Problem
Copy every line from the entries below that contains the word "link". Case counts.

[Records from a dataset]
#####
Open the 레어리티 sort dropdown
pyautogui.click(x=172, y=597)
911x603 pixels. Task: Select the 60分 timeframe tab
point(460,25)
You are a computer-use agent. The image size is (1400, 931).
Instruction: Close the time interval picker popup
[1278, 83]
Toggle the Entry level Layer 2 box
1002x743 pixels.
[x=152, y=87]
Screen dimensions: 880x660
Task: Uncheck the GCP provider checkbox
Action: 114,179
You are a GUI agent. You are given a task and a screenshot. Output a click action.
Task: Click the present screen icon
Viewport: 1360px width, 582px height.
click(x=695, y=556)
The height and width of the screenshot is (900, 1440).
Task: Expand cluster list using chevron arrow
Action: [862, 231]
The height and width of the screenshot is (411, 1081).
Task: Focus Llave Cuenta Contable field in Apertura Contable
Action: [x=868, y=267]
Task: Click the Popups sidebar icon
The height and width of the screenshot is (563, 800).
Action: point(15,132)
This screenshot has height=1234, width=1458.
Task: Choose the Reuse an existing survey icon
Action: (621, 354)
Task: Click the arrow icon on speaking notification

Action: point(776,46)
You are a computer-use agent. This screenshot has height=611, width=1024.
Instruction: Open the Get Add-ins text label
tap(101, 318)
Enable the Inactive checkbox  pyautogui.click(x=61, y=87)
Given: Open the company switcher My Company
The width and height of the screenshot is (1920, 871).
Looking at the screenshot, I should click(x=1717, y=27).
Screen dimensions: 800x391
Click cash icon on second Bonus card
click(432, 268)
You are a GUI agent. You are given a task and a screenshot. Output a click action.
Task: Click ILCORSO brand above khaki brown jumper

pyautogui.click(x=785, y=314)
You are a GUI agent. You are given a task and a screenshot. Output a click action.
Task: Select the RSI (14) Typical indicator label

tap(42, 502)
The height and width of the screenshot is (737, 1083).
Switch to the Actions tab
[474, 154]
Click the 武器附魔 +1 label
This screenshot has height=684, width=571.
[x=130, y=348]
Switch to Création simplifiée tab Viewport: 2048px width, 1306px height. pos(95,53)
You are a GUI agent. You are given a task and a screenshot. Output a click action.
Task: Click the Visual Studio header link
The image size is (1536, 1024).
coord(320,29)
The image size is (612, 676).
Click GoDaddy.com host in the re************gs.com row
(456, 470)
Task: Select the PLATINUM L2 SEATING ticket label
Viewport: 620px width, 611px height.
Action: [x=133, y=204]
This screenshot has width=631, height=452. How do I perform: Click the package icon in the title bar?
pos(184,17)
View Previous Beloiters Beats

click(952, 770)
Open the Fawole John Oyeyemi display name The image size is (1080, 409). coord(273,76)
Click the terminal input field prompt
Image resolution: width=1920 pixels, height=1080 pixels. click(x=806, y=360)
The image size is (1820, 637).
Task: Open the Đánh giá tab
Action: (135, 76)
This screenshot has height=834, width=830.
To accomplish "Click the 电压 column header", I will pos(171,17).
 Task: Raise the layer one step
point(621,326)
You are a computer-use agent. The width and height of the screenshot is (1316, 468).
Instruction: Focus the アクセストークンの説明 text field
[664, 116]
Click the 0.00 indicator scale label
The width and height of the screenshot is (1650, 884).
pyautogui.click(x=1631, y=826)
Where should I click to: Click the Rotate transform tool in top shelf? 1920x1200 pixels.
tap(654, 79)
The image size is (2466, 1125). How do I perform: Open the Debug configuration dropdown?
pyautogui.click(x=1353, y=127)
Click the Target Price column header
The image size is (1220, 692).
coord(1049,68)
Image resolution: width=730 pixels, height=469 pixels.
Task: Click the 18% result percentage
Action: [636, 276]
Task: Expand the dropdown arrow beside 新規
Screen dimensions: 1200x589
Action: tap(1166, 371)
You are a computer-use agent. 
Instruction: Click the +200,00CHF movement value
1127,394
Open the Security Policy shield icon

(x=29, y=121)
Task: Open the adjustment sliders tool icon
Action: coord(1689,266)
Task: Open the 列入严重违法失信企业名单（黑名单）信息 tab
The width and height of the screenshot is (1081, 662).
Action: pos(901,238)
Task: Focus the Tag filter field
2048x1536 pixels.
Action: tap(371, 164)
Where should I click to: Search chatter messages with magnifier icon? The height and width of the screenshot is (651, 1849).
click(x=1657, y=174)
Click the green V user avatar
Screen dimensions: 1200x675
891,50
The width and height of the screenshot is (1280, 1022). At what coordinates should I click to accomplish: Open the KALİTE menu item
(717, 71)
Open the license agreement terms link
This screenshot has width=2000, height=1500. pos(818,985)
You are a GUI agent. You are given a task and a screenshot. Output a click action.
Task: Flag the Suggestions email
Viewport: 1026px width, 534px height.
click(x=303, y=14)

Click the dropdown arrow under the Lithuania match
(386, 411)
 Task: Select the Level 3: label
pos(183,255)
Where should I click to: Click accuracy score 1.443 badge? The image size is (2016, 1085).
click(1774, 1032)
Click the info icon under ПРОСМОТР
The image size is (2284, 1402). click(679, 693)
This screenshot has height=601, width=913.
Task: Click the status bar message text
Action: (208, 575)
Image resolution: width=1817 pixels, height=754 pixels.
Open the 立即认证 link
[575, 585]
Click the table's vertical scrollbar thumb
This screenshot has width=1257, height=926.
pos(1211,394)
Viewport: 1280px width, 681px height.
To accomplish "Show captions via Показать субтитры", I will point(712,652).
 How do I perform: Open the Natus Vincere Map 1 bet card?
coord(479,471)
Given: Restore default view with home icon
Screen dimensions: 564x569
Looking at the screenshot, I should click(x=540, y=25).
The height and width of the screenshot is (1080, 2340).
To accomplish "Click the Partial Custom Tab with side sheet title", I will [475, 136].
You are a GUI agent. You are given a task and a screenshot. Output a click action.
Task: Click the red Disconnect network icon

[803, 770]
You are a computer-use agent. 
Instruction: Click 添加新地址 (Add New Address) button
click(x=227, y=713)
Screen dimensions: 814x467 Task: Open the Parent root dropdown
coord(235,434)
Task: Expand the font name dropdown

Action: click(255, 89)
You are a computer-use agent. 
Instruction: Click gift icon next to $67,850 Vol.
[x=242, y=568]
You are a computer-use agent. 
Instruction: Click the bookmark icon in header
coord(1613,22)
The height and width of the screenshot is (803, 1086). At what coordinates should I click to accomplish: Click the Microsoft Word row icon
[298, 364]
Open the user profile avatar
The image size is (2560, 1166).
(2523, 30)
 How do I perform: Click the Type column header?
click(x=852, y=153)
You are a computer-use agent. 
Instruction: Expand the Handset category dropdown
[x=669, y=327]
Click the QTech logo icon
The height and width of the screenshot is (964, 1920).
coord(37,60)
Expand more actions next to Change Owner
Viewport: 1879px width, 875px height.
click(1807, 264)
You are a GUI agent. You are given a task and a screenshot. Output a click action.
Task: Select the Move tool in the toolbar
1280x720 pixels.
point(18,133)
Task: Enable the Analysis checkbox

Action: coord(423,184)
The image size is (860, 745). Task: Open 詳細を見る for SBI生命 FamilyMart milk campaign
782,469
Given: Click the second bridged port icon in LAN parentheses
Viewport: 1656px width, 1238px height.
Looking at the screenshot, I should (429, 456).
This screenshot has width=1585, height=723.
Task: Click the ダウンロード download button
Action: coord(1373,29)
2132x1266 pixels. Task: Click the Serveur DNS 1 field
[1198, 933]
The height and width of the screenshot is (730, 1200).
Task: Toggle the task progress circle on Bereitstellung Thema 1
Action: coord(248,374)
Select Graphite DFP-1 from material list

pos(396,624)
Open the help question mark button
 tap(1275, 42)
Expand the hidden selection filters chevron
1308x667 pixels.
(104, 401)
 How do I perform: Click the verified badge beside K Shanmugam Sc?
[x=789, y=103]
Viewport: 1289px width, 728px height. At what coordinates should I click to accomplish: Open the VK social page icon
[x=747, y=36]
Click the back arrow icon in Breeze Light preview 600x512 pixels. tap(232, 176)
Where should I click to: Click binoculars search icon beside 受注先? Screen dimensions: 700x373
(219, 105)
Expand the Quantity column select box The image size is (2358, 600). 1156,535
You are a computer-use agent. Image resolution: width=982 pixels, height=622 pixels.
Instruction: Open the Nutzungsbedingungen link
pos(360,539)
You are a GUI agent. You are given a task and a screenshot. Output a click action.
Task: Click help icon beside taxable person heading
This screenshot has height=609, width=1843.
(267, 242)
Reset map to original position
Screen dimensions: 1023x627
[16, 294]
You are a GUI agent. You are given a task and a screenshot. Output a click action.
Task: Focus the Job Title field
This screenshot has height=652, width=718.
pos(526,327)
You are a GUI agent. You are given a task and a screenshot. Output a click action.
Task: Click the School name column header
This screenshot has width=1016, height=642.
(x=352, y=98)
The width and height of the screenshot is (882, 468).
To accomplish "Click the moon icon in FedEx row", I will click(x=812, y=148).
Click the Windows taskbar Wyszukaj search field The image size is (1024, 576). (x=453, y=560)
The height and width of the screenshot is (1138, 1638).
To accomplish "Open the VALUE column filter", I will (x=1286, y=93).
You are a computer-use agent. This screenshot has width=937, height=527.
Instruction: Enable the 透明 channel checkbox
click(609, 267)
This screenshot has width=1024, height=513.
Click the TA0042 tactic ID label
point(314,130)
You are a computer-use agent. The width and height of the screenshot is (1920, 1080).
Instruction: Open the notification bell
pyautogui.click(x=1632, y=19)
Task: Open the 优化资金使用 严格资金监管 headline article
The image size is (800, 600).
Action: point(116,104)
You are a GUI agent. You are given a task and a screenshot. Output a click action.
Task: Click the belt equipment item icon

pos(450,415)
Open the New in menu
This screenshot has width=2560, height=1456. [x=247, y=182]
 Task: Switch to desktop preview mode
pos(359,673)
#####
Written answer
Task: Click the Visual Studio header link
Open the license agreement terms link
Open the 立即认证 link
Instruction: Open the Nutzungsbedingungen link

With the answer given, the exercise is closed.